Ido Lustig, Chief Risk Officer, BlueVine
“We look forward to big changes coming. Four years ago banks still were not sure about Fintech firms. Now the banks are approaching alternative lenders trying to figure out various partnership options. We think in 2019 we will see banks engage in various levels of mutually prosperous partnerships…We believe new products will be launched in 2019 that will continue to support small business growth. And as the Alt Lenders are able to access cheaper cost of capital, it will give more options to small business owners.”
Robert Gloer, President and COO, IOU Financial
Given the explosive growth of MCAs and the fact that MCAs have evolved from an early stage industry to a mainstream industry – MCAs have been around for decades – we expect regulation of the industry to become a reality. At 6th Avenue Capital, we believe regulation will be healthy for the industry and will reduce the industry’s bad actors, allowing those institutions that practice transparency and industry best practices to thrive.
As a former Chief Compliance Officer, I set up the company with regulation in mind. In fact, we are the only firm to be a member of both ILPA and SBFA, both organizations that are active participants working with regulators to help create a regulatory environment beneficial to both SMBs and SMB funders. The need for alternative credit, and access to fast capital, continues to grow and the industry is not going away with regulations. The winners in the MCA space will be those that adopt sound practices early.
Christine Chang, CEO, 6th Avenue Capital
“We will likely continue to see state efforts to enact disclosures in MCA and small business lending transactions. We will also likely see efforts at the state level to ban practices viewed as aggressive by elected officials. These efforts will lead to a weeding out of the weaker players in the space and will strengthen the companies dedicated to compliance and customer service.
Catherine Brennan, Partner, Hudson Cook
“A business slowdown (possible but hard to predict, at least by me) will test the effectiveness of algorithm-based credit granting. I am not optimistic. Mid-market banks might start to purchase MCA-type technology and try their hand at selling it, albeit at a lower cost.”

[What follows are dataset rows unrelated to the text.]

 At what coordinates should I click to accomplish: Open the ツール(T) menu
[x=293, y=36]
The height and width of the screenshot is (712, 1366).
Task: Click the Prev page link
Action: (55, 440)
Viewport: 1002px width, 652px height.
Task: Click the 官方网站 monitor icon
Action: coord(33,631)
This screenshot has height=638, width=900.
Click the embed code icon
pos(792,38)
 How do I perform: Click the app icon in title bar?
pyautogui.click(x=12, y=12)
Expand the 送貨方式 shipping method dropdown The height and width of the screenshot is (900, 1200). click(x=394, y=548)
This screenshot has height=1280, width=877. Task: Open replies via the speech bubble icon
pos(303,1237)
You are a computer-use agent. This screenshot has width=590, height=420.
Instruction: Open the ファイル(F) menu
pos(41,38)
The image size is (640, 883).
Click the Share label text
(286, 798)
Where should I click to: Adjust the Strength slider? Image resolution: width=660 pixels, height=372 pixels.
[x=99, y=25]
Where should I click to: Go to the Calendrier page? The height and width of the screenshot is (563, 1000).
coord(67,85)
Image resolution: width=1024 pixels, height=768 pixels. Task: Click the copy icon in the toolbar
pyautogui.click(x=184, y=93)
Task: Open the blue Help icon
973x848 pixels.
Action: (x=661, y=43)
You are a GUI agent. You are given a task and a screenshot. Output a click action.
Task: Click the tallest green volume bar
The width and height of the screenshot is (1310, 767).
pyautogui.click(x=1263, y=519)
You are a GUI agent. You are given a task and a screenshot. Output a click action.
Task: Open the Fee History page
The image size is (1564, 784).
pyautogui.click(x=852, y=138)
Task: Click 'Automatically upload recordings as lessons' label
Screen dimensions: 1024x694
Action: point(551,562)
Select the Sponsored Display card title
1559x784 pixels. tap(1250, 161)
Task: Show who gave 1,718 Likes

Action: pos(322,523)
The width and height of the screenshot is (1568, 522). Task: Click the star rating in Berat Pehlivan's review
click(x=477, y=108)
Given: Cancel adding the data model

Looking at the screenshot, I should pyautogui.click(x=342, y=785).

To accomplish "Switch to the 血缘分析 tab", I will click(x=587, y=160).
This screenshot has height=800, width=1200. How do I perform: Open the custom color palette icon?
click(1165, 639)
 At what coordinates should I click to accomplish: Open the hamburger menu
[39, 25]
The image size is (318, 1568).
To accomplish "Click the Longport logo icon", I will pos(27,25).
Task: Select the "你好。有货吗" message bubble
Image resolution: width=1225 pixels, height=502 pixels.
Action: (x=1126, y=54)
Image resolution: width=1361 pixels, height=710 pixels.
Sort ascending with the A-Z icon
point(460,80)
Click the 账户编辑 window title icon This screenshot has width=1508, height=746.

Robert Zadek, Of Counsel, Buchalter
“Older, more traditional SMBs will broaden their lending horizons. In 2017, 30% of business owners looked for a small business loan online. The 70% who didn’t are predominantly older, and more traditional in their approach to seeking financing. In 2019, we will see a more aggressive push by SMB lenders to tap into a more mainstream audience of business owners who have not been looking online for financing options. This will be driven in part by increased competition between the SMB lenders, and a larger push by those lenders to market themselves to a broader audience of SMBs.”
Charles Amadon, VP of Business Development & Strategic Partnerships, BlueVine
“In 2019, we’ll see more and more retailers offer flexible, pay-over-time financing options and promotional 0% tools to drive sales and make gifting more affordable for customers. As customers continue to look for online pay-over-time options, we can expect to see savvy [merchants] taking advantage of these trends to both improve performance and meet the expectations of the modern shopper.”
Kate Levin, Vice President of Merchant Success, Bread
“Large corporations, from card payment organizations right through to banks, are making significant investments in reinventing themselves. I think some of them will be very successful in doing this…like Marcus by Goldman Sachs and also First Data’s Clover product. These both demonstrate that long-established companies are starting to really get it right when it comes to being innovative with fintech. I believe in the next five years, we’ll see other huge companies begin to get it right with fintech.”